— start EXERCISE INPUT —

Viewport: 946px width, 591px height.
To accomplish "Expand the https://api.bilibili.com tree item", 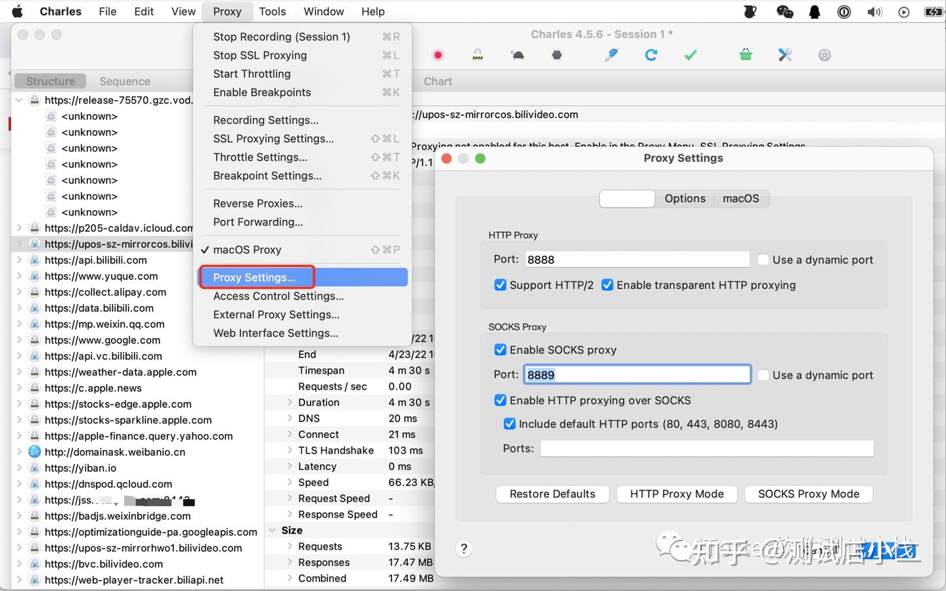I will (18, 260).
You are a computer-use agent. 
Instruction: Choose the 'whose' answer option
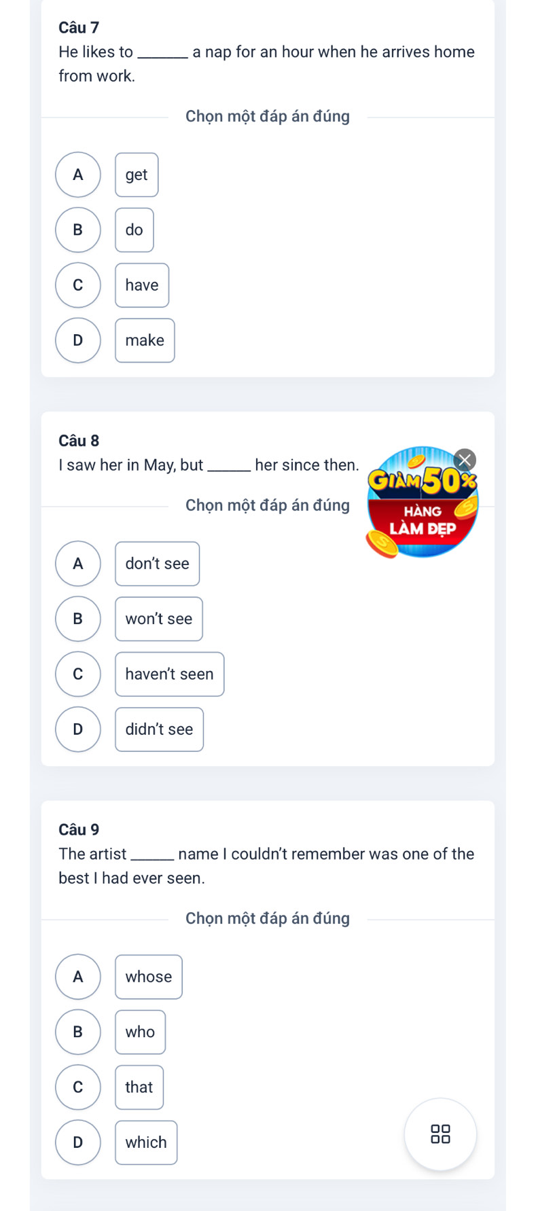(x=149, y=977)
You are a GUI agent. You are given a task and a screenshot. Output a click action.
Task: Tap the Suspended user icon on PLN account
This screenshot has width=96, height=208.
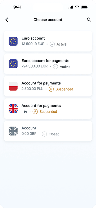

— end EXERCISE INPUT —

EXERCISE TASK:
Extract each line from the material above that contains the string "width".

RESPONSE FOR THIS EXERCISE:
Viewport: 946px width, 591px height.
This screenshot has width=96, height=208.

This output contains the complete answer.